The bombardment has escalated the suffering of civilians who were already caught up in one or more of several bloody conflicts that have been raging across the country. Yemen is the poorest Arab country and imports 90% of its food and medicines. The UN calculated last year that nearly half of the population has chronic malnutrition, one of the highest levels in the world.
Now the humanitarian crisis is worsening further, particularly in and around the southern port of Aden, the second largest city, where fighting has recently been intense. Food, water, medical and fuel supplies are greatly disrupted. Even fleeing the shortages and violence has been cut off as an option for many, as the Saudi-led coalition has blockaded the air, sea and land exit routes.
The Gulf autocracies backed by US, British and French imperialism, among others, launched their onslaught in support of an anti-Houthi coalition based in the south of Yemen that is fighting the advancing Houthi movement and its allies. Just as the Socialist Party and CWI condemned the bloody foreign interventions in Afghanistan, Iraq, Libya, Syria and Gaza, we also condemn this brutal onslaught on Yemen and all other forms of intervention in that country by foreign capitalist powers - they will only cause greater catastrophe for ordinary people.
The Saudi rulers assembled an unprecedented coalition of nine Sunni Muslim Arab regimes to bombard the predominantly Zaydi Shia-variant Houthi forces in Yemen, which captured Sanaa six months ago.
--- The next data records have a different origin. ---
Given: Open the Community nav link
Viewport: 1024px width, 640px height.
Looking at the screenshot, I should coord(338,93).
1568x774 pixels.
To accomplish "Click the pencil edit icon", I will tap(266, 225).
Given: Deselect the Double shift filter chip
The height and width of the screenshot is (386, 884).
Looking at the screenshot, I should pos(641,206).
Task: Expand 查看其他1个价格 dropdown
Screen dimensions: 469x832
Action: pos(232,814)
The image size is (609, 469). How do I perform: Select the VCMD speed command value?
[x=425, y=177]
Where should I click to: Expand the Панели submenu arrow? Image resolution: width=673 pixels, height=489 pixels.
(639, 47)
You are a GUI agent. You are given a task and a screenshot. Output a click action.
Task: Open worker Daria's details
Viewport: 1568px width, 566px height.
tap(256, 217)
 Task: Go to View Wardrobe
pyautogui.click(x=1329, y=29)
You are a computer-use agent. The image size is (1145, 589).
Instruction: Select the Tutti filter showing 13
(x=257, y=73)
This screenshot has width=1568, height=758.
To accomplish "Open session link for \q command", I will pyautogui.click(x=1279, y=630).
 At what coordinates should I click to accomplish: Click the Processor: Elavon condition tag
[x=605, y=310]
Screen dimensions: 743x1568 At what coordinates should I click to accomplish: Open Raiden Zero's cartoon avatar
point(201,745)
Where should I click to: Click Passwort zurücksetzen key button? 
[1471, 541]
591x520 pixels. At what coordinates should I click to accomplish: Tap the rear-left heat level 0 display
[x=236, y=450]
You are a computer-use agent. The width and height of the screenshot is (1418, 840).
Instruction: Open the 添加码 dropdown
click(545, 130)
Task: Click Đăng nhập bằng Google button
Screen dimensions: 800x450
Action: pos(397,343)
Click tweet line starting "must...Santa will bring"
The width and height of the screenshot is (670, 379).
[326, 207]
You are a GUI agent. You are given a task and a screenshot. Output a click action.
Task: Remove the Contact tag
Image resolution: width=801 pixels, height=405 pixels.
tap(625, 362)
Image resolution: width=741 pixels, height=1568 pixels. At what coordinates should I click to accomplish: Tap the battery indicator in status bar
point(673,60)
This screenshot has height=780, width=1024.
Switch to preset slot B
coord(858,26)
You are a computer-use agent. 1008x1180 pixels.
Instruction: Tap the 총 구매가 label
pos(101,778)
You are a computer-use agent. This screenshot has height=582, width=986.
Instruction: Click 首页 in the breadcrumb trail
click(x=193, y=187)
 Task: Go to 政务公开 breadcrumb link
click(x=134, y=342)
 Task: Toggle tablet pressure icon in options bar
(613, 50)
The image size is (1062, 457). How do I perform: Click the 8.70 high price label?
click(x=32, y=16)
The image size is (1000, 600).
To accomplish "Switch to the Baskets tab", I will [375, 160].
This intervention has ratcheted up the Sunni-Shia sectarian dimension of the conflict, a dangerously growing feature across the Middle East. Allegiances in Yemen have traditionally been along the numerous tribal lines rather than based on religion, with much shared culture between the tribes.
The declared aim of the coalition's onslaught is to re-install Abd-Rabbu Mansour Hadi to power. Hadi was engineered into Yemen's presidency by the Gulf elites, US and the EU, in a 2012 election that was boycotted by substantial sections of the population and in which Hadi was the only candidate.
The 'Arab Spring' uprisings in 2011 not only led to the fall of dictators Ben Ali in Tunisia, Mubarak in Egypt and Gadaffi in Libya, but also protests of hundreds of thousands in Yemen caused the fall of the 33-year regime of president Ali Abdullah Saleh. However, like in those other three countries, workers and the poor in Yemen were not able at that stage to seize the initiative in an organised way against the pro-capitalist leaders, with the result that Hadi was able to form a short-lived government.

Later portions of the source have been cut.